We show you here two typical examples of these calculations.
The Affordability Assessment we do is unique. It differs from the way the banks do their assessment because it is designed to help a property buyer/borrower make their own decision about affordability rather than help the bank decide if they are going to provide the loan.
We compare the purchaser’s current position to their position after the property purchase. Furthermore, as a simple risk assessment, we calculate the position as if interest rates were 1% higher.
The bottom line figure in our assessment is Discretionary Income. Discretionary Income is calculated as income less finance commitments. So the current Discretionary Income is the available funds that our client has available to spend on their lifestyle.
By comparing the Discretionary Income between current, post-purchase, and “post-purchase with a 1% higher interest rate” the client has a very simple means of assessing the impact on the funds available for their lifestyle.
It is normal for the banks to exclude tax depreciation benefits from their affordability calculations and we have done this as well because this is usually an unknown figure which requires an assessment by a quantity surveyor on each property. The impact of this is that we are likely to be under estimating the Discretionary Income post-purchase. For this reason our post-purchase figures are conservative.
Couple Purchasing NRAS Property
In our first example a couple are buying a NRAS Property – we’ll call them David and Jenny. David earns $72,000 per annum and Jenny earns $33,000. In the table below the left hand column shows their current situation.
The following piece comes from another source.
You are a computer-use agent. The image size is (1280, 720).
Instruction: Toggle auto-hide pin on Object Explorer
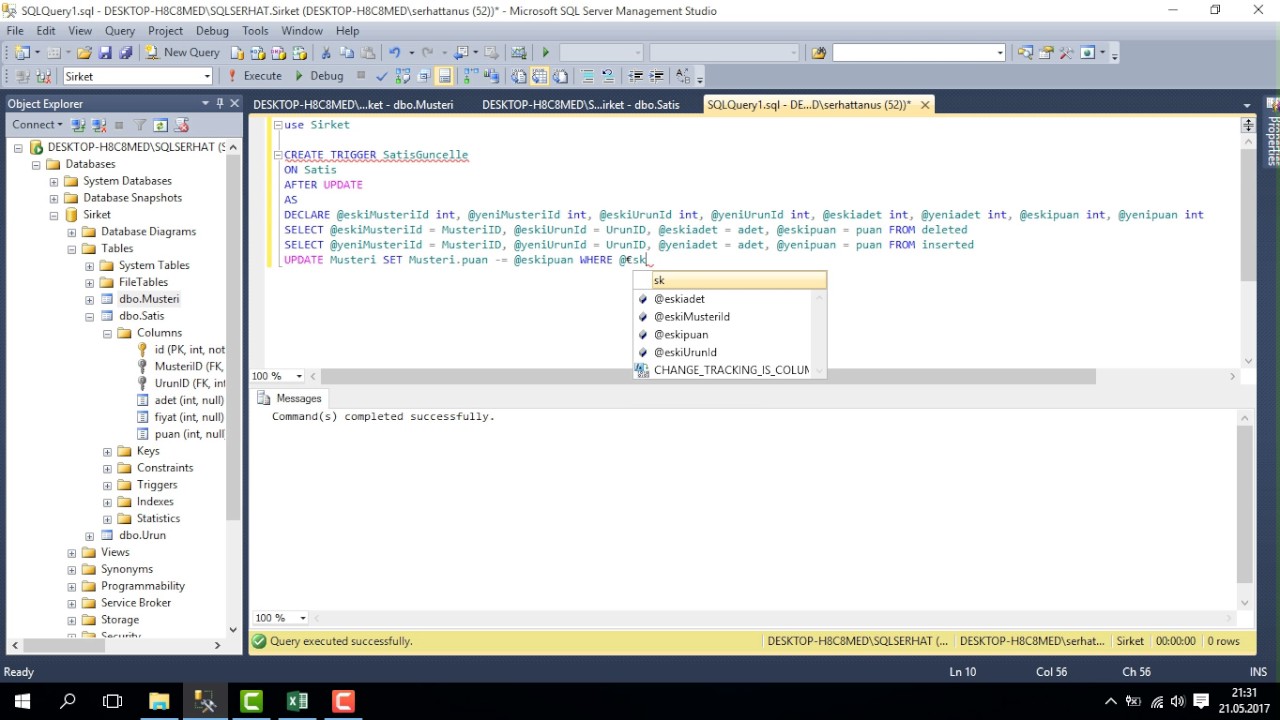[x=220, y=103]
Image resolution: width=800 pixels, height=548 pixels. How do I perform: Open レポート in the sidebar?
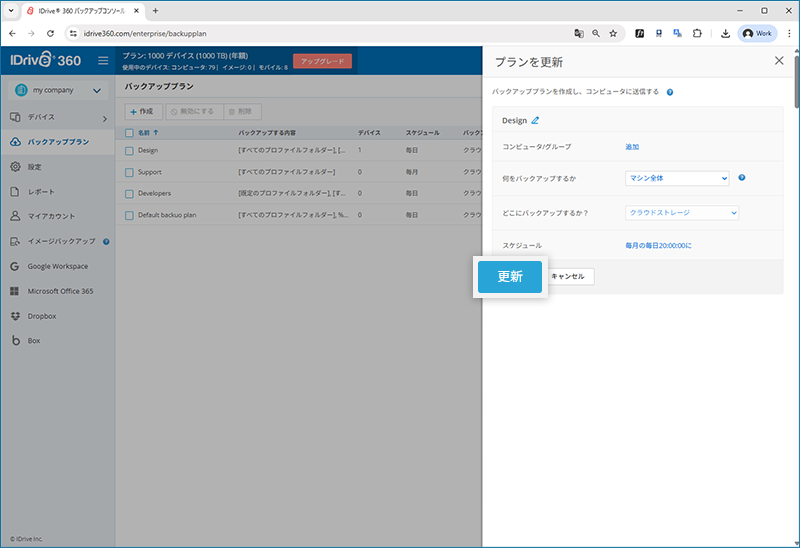pyautogui.click(x=41, y=191)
Their current Discretionary Income is estimated at $78,897.
Because the NRAS property has positive cash flow they end up with a higher Discretionary Income after the purchase.
The impact of a 1% interest rate rise is smaller than you might expect because the increased interested payments are balanced by increased tax deductibility. In this example the rise in interest rate brings them back to a marginally lower current Discretionary Income.
The assumptions and considerations behind these calculations are:
- Rental income – 80% of gross rental to allow for costs
- Tax – Tax calculation incorporates tax on earnings and allows for deductible interest on investment debt repayment. No allowance for depreciation has been made. Further inclusion of depreciation should reduce the tax payable
- Loan Repayment – We have calculated loan repayments using the current loan repayment plus repayments on new debt using interest only payments.
Individual Purchasing NRAS Property
To show you another example, Alan earns $81,988 per annum. He has an existing mortgage and is buying a NRAS property. In his case his Discretionary Income increases from $47,305 to $48,923. Again, even with a significant increase in interest rates of 1%, he is still almost cashflow neutral.